SKY and INL announce merger discussions
SKY and INL announce merger discussions
SKY Network Television Limited (SKY) and Independent Newspapers Limited (INL), owner of 78.3% of SKY, today announced that they have reached agreement in principle to progress discussion on a proposal to merge the two companies.
In a joint statement, Ken Cowley, INL Executive Chairman and John Fellet, SKY Chief Executive said the key objectives of the merger proposal are to create a single listed company for the SKY business, provide fair value to all shareholders and ensure that there is no dilution of any shareholder’s interest in the SKY business. Under the merger proposal being discussed, a new company (referred to as “Newco”) would be established to acquire SKY and INL. SKY and INL shareholders would receive shares in Newco and cash payments in return for their current shareholdings.
SKY shareholders would receive one Newco share plus a cash payment for each SKY share. INL shareholders would also receive Newco shares and a cash payment. INL shareholders would be issued 78.3% of the Newco shares on a pro rata basis reflecting INL’s ownership of SKY.

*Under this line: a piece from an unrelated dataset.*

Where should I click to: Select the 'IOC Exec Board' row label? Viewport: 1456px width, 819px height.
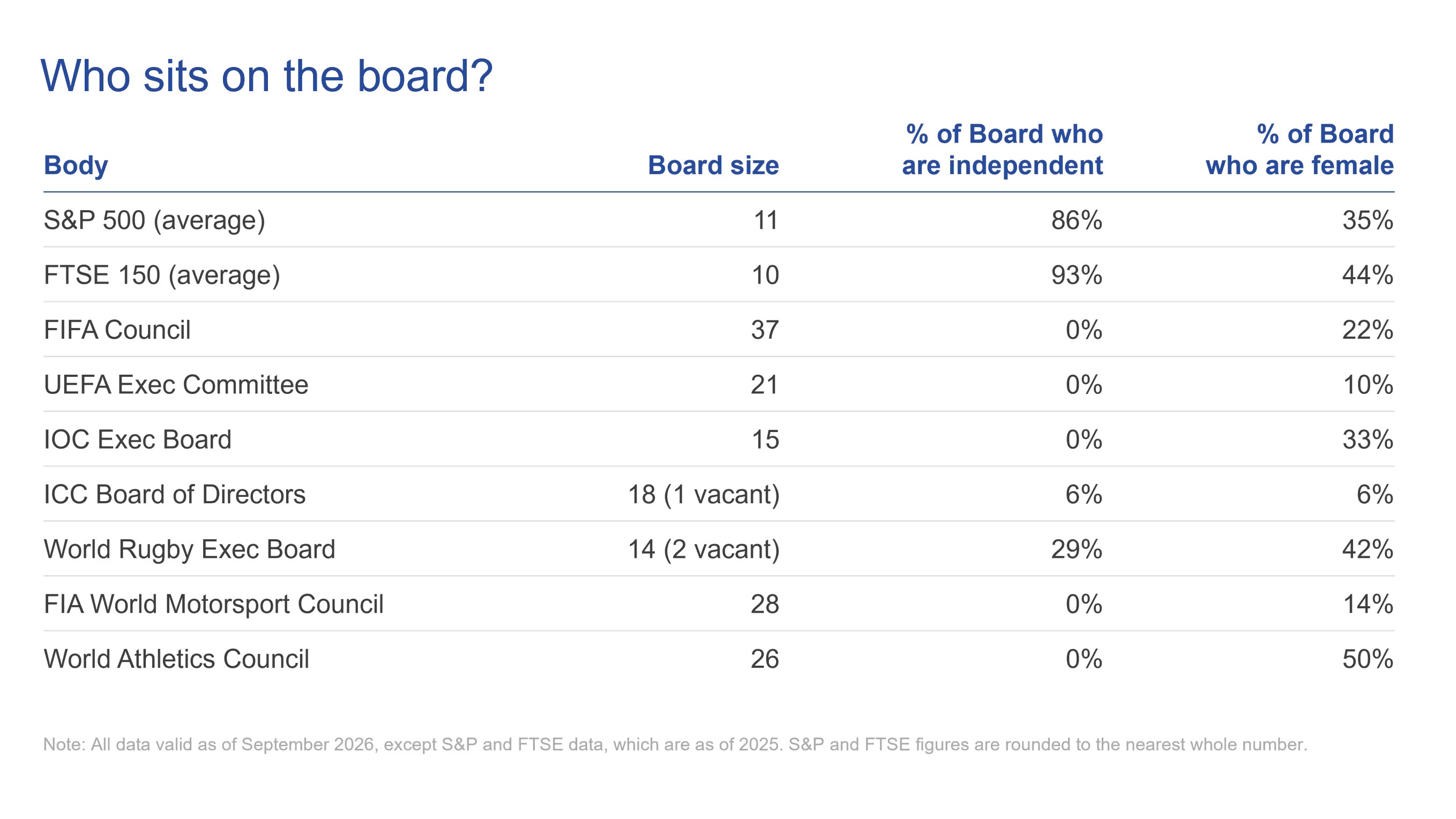137,440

It is anticipated that the cash paid out would ensure that all shareholders receive fair value for their existing shares and that Newco has an efficient capital structure.
“The overall effect is that the SKY business will be re-geared to an appropriate level,” Mr Fellet said.
Under the merger proposal, Newco, INL and SKY would also be amalgamated.
Newco would be the surviving company and would be renamed as SKY Network Television Limited. “SKY’s existing staff and management would continue to run SKY. It would be business as usual,” Mr Fellet said.
Mr Cowley said the proposed merger terms would enable shareholders in each company to be offered a choice of Newco shares and cash.
“If some shareholders prefer more cash and others more shares, to the extent that we can match those differing preferences, the merger can give shareholders what they want. However, the total number of Newco shares issued and cash paid out would not be affected,” Mr Cowley said.
Mr Cowley and Mr Fellet emphasised that the merger discussions are at an early stage. The boards and managements of the two companies have a considerable amount of further work to do before it can be brought to shareholders for their consideration.
The merger proposal would be implemented as a scheme of arrangement. It would require various regulatory approvals, the approval of the shareholders of each company and approval of the High Court.
Mr Cowley and Mr Fellet said finalising the proposal, preparation of the shareholder documents and other work would take several months to complete. “At this stage, we anticipate that the proposal would not be put to shareholders until the first quarter of 2005,” Mr Cowley said.
Mr Fellet noted that the ownership structure created by the merger would make it easier for SKY to pay dividends, but further consideration of dividends by SKY will await resolution of more detailed merger discussions.”